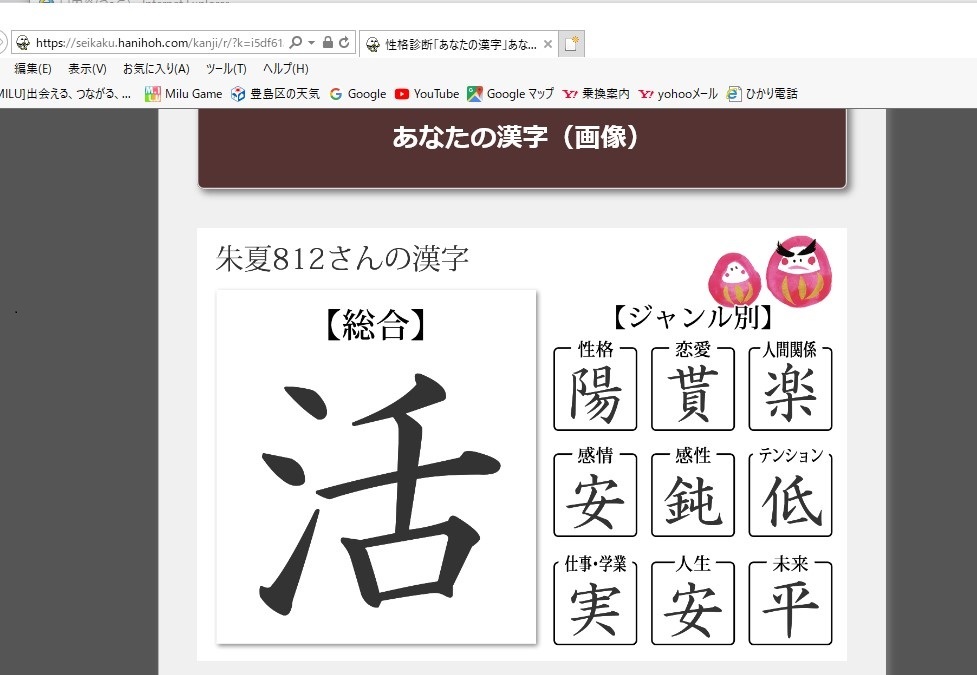Image resolution: width=977 pixels, height=675 pixels.
Task: Open the 編集(E) menu
Action: pos(33,69)
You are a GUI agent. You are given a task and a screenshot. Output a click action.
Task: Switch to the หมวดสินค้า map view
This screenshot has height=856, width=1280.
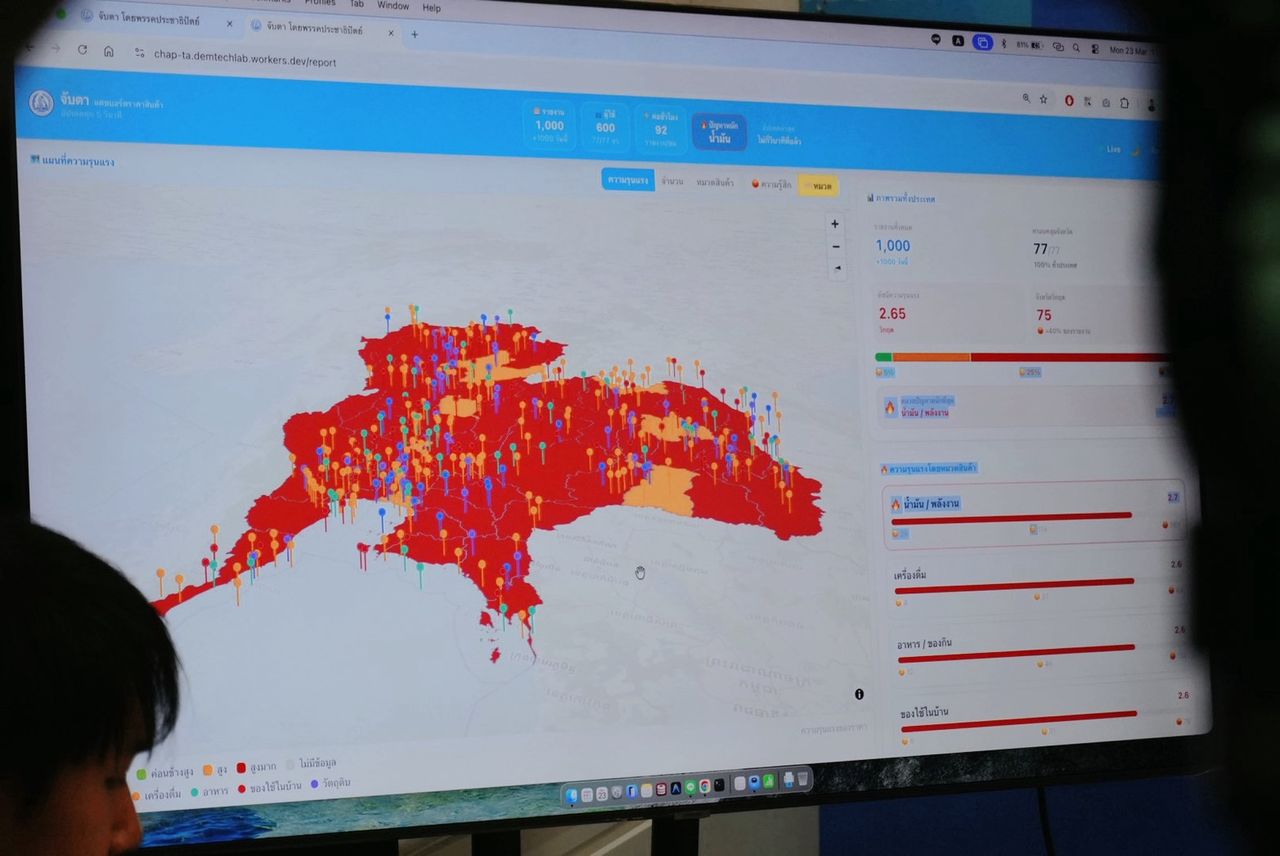(x=715, y=182)
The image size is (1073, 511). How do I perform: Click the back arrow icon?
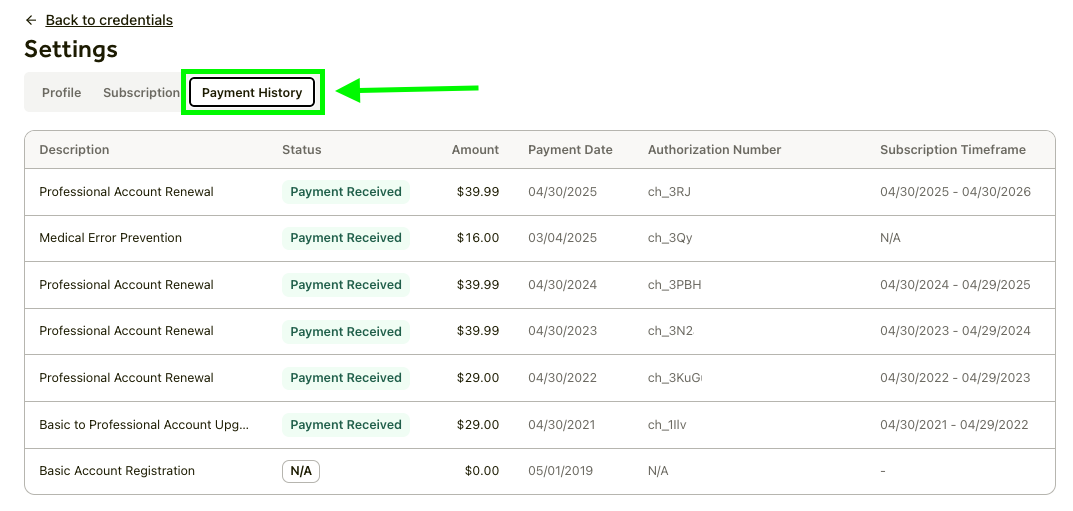(31, 20)
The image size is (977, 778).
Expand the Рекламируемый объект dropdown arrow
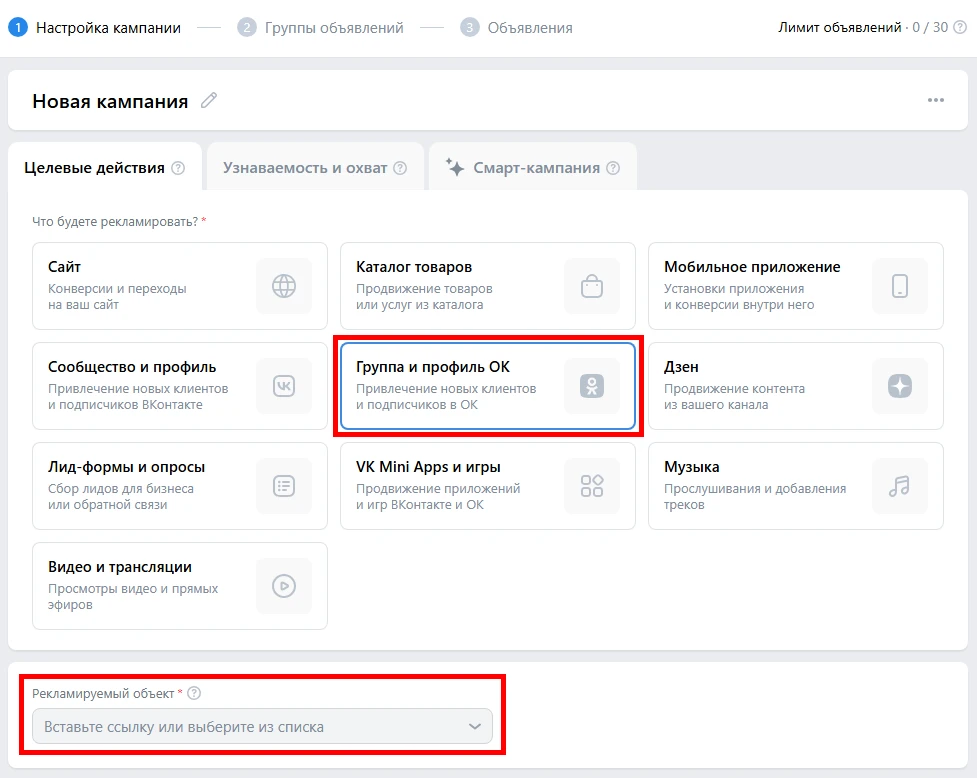[x=475, y=727]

DIRECTIONS FOR THIS TASK:
From the line containing "This screenshot has height=856, width=1280." down to the final line of the material above, reproduce each line exactly and include no images.

ANSWER BOX:
This screenshot has height=856, width=1280.
(x=715, y=182)
The image size is (1073, 511). How do I perform: Click the back arrow icon?
(31, 20)
The image size is (977, 778).
Expand the Рекламируемый объект dropdown arrow
[x=475, y=727]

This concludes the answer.